Speaking privately, two administration officials and a congressional source said support for the changes increased after Cuba began the release of political prisoners in July, which was brokered by the Catholic church.

Some supporters of easing the embargo say Raul Castro, who assumed power from his ailing brother Fidel in 2006, may be trying to find a way to reduce state control of society without losing control, much like the Chinese communist party in the 1980s.

Back in the spring, two former adversaries — Al Fox with the Alliance for Responsible Cuba Policy and Steve Michelini from the World Trade Center, a global trade organization lobbied the entire Tampa City Council to travel to Cuba to establish business relationships, a proposal that was rejected by Council Chair Thomas Scott.

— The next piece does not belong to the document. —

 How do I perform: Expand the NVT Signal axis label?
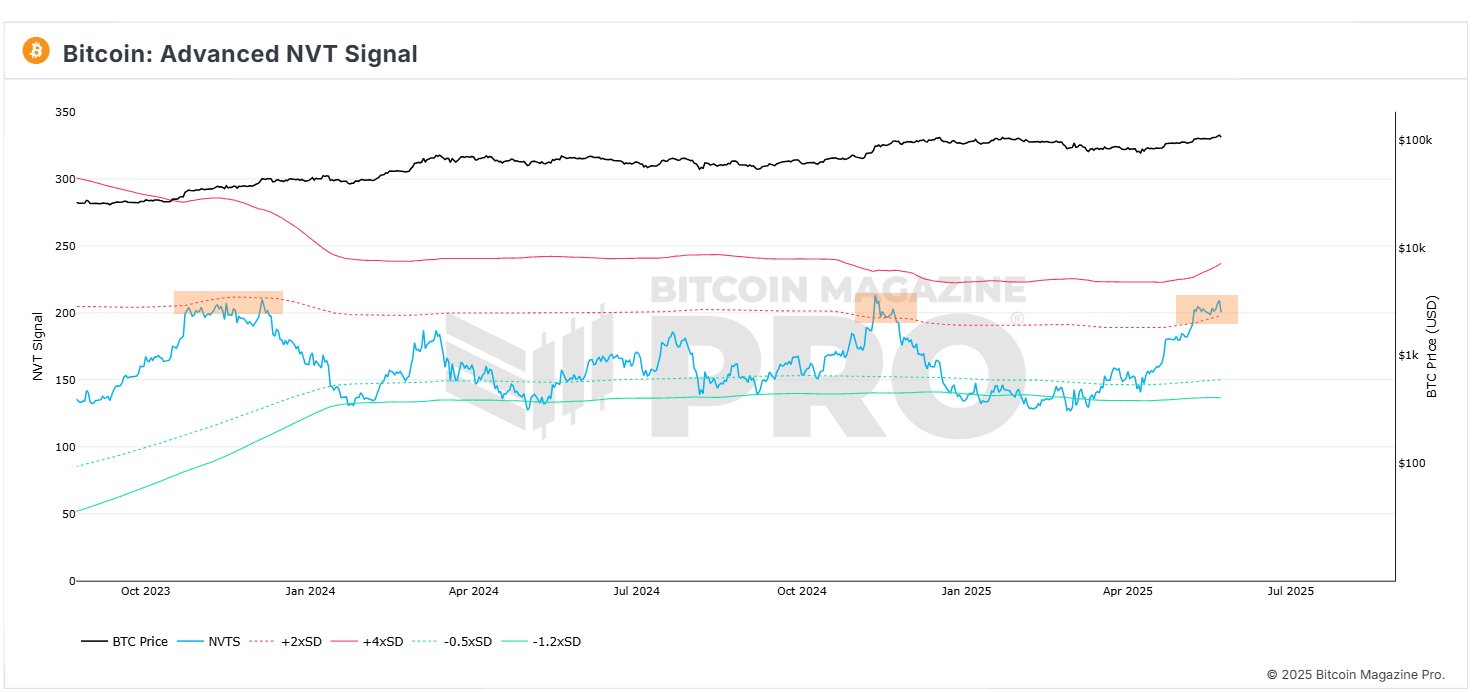[38, 345]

President Barack Obama has said in the past that he wants to reach out to Cuba and promote democracy there by easing travel and financial restrictions. But he has also said there must be political or economic reforms before the U.S. takes further steps to ease Cuba's isolation.

U.S. and congressional officials said on Tuesday that the Obama administration is considering easing travel restrictions to Cuba.

The New York Times originally reported on Tuesday that unidentified  officials,

said it was meant to loosen restrictions on academic, religious and cultural groups that were adopted under President George W. Bush and return to the “people to people” policies followed under President Bill Clinton.

The story intimated that politics, which always is at play when it comes to the U.S. and Cuba, is certainly part of the equation, but that the administration doesn't think it will be negative, save from some criticism from New Jersey Democratic Senator Bob Menendez and no doubt parts of the South Florida Cuban exile community.

“They have made the calculation that if you put a smarter Cuba policy on the table, it will not harm us in the election cycle,” said one Democratic Congressional aide who has been working with the administration on the policy. “That, I think, is what animates this.”

The Obama administration is also planning to allow flights to Cuba from more cities than the three — Miami, New York and Los Angeles — currently permitted — and the big hope locally is that Tampa will be one of those cities.

In recent months, Tampa Mayor Pam Iorio has written a letter to Obama asking for that to happen.

Tampa businessman and activist Jason Busto, who also publishes the online publication Cuba Standard, said that as a Tampa native he hopes "we get some non-stop flights and that our port authority board will be more open-minded about meeting with their counterparts in Cuba now."

Busto, like many others in this country, thinks the 50-year embargo has long stopped being effective, and hopes it ends sooner rather than later.  "Once the US ends the embargo, I hope that the re-engagement it secures will help create jobs in Tampa Bay and in Cuba, particularly in the construction businesses of which so many find themselves languishing today," he says.